# [WHAT IS BEING ASKED]
Continue the account of birds gathering nesting material on a back patio, picking up right after its final sentence.

# [SOURCE EXTRACT]
I put some wool roving out on the back patio a few weeks ago in anticipation of nesting season and waited. It stayed there. I thought that perhaps the dyed wool of previous years had been snatched up sooner (or was I trying too early), that maybe the red caught their attention better–I wondered, are birds colorblind?

Today I sat down to my emails and found myself being constantly distracted by jays and doves and shadows of who-knows-what flying sideways over and over across my vision; there are floor-to-ceiling windows to two sides in this room and a translucent awning on the patio just outside. And then suddenly I realized: the wool is gone.

I stopped and watched a mourning dove struggling with a stick that looked so big I didn’t see how she could possibly lift it, much less use it in a nest. But she wanted that one. She tried again and again, stubbing the end of it on the ground, not quite getting it balanced in her beak, not being able to simply open her wings yet and take off with it, not being willing to let it go despite the abundance of tiny twigs under that olive tree.

# [DATASET SECTION]
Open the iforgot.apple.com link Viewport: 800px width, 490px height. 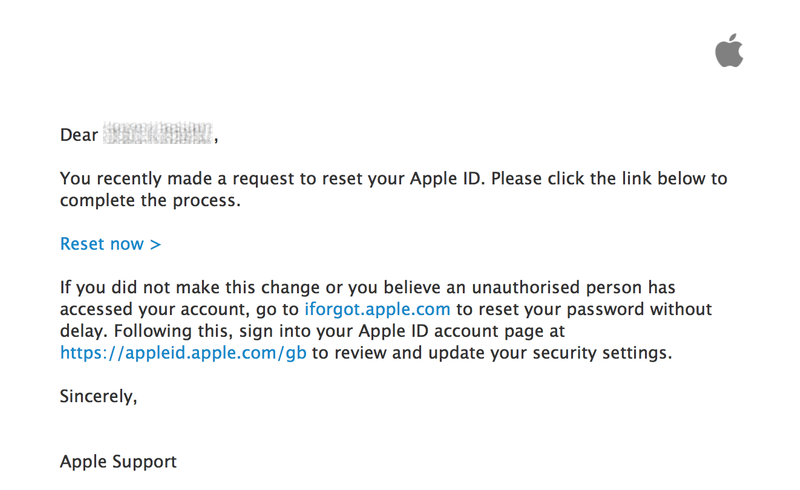tap(377, 309)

# [THE OUTPUT]
Then a large and brilliantly blue jay flew right in front of her, squawked loudly with its wings wide open, and rushed her. If that mousy little gray thing wants that one so bad it must be the best one in the yard. Mine. The dove spat out the stick, scuttling away fast. The bossy jay grabbed it in triumph and flew gleefully in the opposite direction. See? Not too heavy. Piece of cake. Mine.

Jay, honey, you are going to have fun when your kids are teenagers, with that kind of example to grow up by.

I went looking, then, and found some samples of carded wool so old that the sheep they’d come from had probably died of natural causes by now. I opened the little packages and pulled each one out. Sheep 101–now there’s a poetic name. 102, 103, …109. I pulled the almost-felted-by-now cottonballs of cotswald and romney and merino into fluffy bits and put them out on the patio.

The mourning dove watched me and who’d. Alright, bird. I hear you. I went back outside and moved some of the fluffs over to where that stick had been, safely further away from where the resident human perches.

So far she hasn’t come to it. But the jay did. It flew down away from the wool, *picked up a stick in its beak, dropped it, hopped closer, picked up another, repeat from * till length of time desired. It hopped to just shy of the wool, finally, considered a moment–what the heck was a herd of moorit and albino gophers doing here?–turned its head away, grabbed a tiny stick, and flew back off to the left like the first time.

Since I started typing this, I’ve seen two jays fly at it and consider it. Almost ready for it.

I’ll get you, my pretties, and your little friends too.